O recurso teve início em 22 de setembro de 2023, mas foi interrompido após um pedido de vista do ministro Alexandre de Moraes, adiando a decisão até dezembro daquele ano. Desde então, o processo foi incluído na pauta do STF seis vezes, sem que houvesse avanço. Até o momento, apenas a ministra Rosa Weber, que se aposentou em 29 de setembro de 2023, apresentou seu voto, posicionando-se favorável ao Google. Para Weber, a quebra de sigilo de forma generalizada, sem a devida especificação dos alvos, não é permitida.
Em seu voto, a ministra argumentou que a legislação não sustenta “ordens judiciais genéricas e não individualizadas” para o fornecimento de registros de conexão e acesso de usuários que, dentro de um período específico, pesquisaram por determinados termos em provedores de aplicação.
O Google sustenta que a quebra de sigilo de todas as pesquisas relacionadas a Marielle Franco seria uma violação dos direitos fundamentais e caracterizaria abuso de poder. A empresa afirma que a ordem judicial é inadequada, desnecessária e desproporcional, e que, para colaborar com a Justiça, seria necessário ao menos haver a individualização dos alvos investigados.

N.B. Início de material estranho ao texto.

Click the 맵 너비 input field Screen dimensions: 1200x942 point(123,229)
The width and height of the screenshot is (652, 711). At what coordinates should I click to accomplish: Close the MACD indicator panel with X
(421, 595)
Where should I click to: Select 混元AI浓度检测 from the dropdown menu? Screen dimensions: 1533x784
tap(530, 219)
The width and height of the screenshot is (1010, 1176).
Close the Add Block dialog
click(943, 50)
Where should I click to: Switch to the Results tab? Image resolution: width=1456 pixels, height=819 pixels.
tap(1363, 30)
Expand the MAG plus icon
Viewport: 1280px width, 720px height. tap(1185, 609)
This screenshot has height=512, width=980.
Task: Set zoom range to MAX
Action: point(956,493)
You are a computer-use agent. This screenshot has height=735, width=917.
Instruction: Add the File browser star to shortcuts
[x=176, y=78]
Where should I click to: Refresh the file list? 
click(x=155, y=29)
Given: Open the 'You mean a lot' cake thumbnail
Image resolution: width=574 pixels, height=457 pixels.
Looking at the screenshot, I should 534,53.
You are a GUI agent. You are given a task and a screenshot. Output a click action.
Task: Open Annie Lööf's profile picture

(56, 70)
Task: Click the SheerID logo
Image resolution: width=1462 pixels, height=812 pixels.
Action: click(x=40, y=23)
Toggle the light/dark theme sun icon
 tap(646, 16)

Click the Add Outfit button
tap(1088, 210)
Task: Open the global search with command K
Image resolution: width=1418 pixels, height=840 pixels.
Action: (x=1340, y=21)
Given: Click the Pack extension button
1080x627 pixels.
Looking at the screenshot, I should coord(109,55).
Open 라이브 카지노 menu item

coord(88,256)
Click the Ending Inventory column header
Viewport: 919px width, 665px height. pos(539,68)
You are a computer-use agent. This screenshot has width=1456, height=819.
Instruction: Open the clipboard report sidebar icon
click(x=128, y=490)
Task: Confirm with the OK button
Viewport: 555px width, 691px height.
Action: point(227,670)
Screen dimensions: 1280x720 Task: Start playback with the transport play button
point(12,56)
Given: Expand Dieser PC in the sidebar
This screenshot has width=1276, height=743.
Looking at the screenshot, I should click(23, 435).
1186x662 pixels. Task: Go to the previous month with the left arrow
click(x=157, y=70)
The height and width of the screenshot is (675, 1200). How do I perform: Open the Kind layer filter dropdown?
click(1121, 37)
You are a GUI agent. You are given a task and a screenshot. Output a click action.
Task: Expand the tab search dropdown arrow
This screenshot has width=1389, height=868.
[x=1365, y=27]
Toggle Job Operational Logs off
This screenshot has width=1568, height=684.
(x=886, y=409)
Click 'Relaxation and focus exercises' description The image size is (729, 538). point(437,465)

Por outro lado, o Superior Tribunal de Justiça (STJ) afirmou, ao negar o recurso do Google, que o direito ao sigilo não é absoluto e pode ser flexibilizado para colaborar com investigações. O STJ destacou que, nesses casos, a autoridade judiciária não é obrigada a identificar previamente as pessoas sob investigação para autorizar a quebra de sigilo.
O STF reconheceu o caso como de “repercussão geral da questão constitucional”, o que significa que o resultado deste julgamento estabelecerá um precedente para situações semelhantes no futuro.